I think objections a-h miss the point entirely.  I take it that for a-h, the denial that a system can be built with the attribute is either simply false, will be proven false, or the attribute isn’t interesting or important enough to warrant the attention.  i through m, however, are interesting.  And there’s a lot more to be said about them.  For each, we will need more than a simple denial without argument.  We need an argument with substantial principled, non-prejudicial reasons for thinking that these capacities are beyond the reach of technology.  (In general, history should have taught us to be very skeptical of grumbling naysaying the form of “This new-fangled technology will never be able to X.”  But one of the things I’m going to be doing in the blog in the future is caching out in much more detail what the terms intelligence, consciousness, understand, and phenomenal states should be taken to mean in the AI project context, and working out the details of what we might be able to build.   

But more importantly, I think the list of typical objections to Turing’s thesis raises this question:  just what do we want one of these things to do?  Maybe someone wants to simulate a human mind to a high degree of precision.  I can imagine a number of interesting reasons to do that.  Maybe we want to model up the human neural system to understand how it works.  Maybe we want to ultimately be able to replicate or even transfer a human consciousness into a medium that doesn’t have such a short expiration date.  Maybe we want to build helper robots that are very much like us and that understand us well.  Maybe a very close approximation of a human mind, with some suitable tweaks, could serve as a good, tireless, optimally effective therapist.  (See the early AI experiments with a therapy program.) 

But the human brain is a kludge.  It’s a messy, organic amalgam of a lot of different models and functions that evolved under one set of circumstances that later got repurposed for doing other things.  The path that led from point A to point B, where B is the set of cognitive capacities we have is convoluted, circuitous, full of fits and starts, peppered with false starts, tradeoffs, unintended consequences, byproducts, and the like.
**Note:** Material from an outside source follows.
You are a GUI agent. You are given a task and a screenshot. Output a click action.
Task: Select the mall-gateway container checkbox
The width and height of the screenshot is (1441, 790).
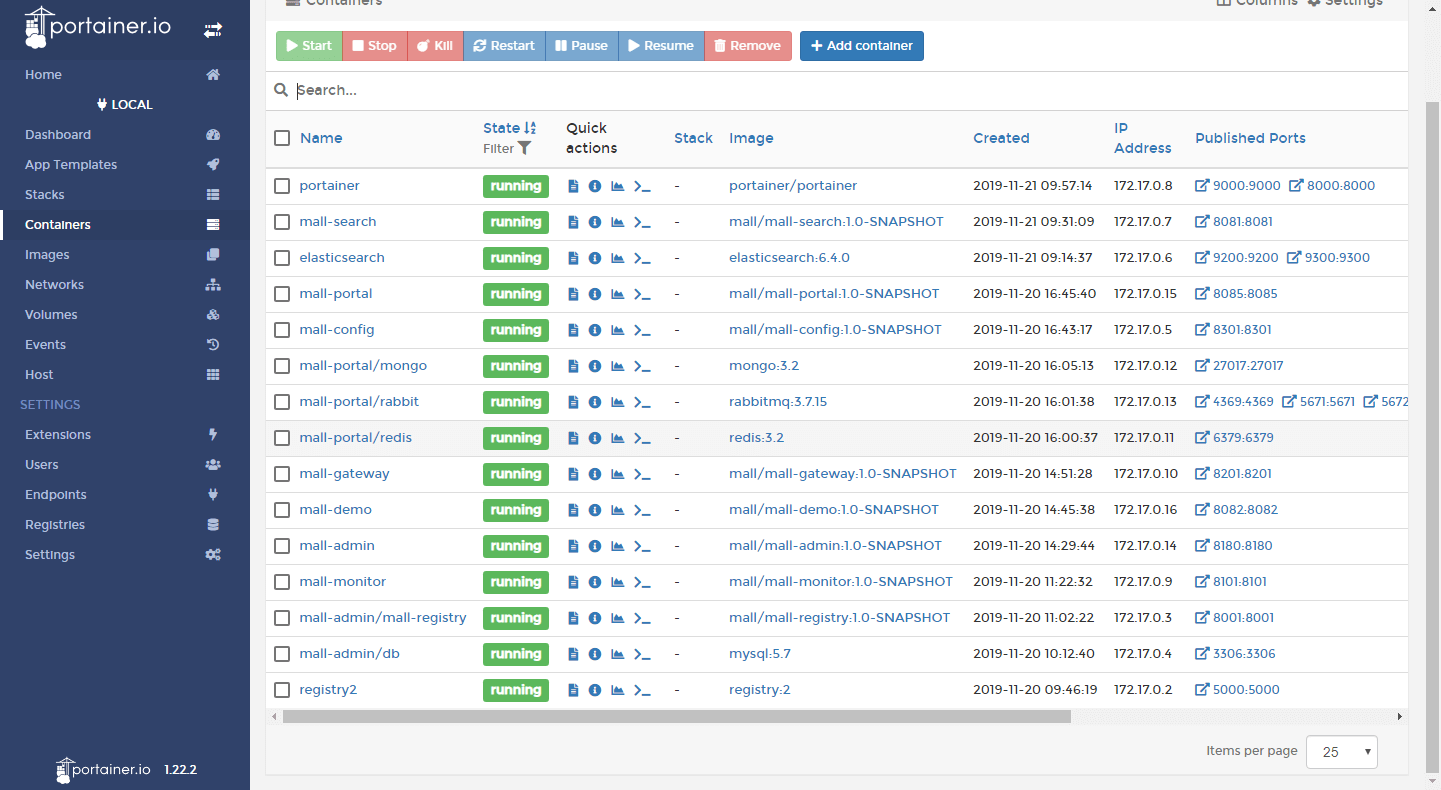[282, 474]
A partial list of endemic cognitive fuckups in humans from Kahneman and Tversky (and me):  Confirmation Bias, Sunk Cost Fallacy, Asch Effect, Availability Heuristic, Motivated Reasoning, Hyperactive Agency Detection, Supernaturalism, Promiscuous Teleology, Faulty Causal Theorizing, Representativeness Heuristic, Planning Fallacy, Loss Aversion, Ignoring Base Rates, Magical Thinking, and Anchoring Effect. 


So with all of that said, again, what do we want an AI to do?  I don’t want one to make any of the mistakes on the list just above.  And I think that we shouldn’t even be talking about mistakes, emotions, falling in love, caring or wanting, freedom, or feeling pleasure of pain.  What these things show incredible promise at doing is understanding complex, challenging problems and then devising remarkable and valuable solutions to them.   Watson, the Jeopardy dominating system built by IBM, has been put to use devising new recipes.  Chef Watson is able to interact with would be chefs, compile a list of preferred flavors, textures, or ingredients, and then create new recipes, some of which are creative, surprising, and quite good.  The tamarind-cabbage slaw with crispy onions is quite good, I hear.  But within this seemingly frivolous application of some extremely sophisticated technology, there is a more important suggestion.  Imagine that Watson’s ingenuity is put to work in a genetics lab, in a cancer research center, in an engineering firm building a new bridge, or at the National Oceanic and Atmospheric Administration predicting the formation and movement of hurricanes.  I submit that building a system that can grasp our biggest problems, fold in all of the essential variables, and create solutions is the most important goal we should have.  And we should be injecting huge amounts of our resources into that pursuit.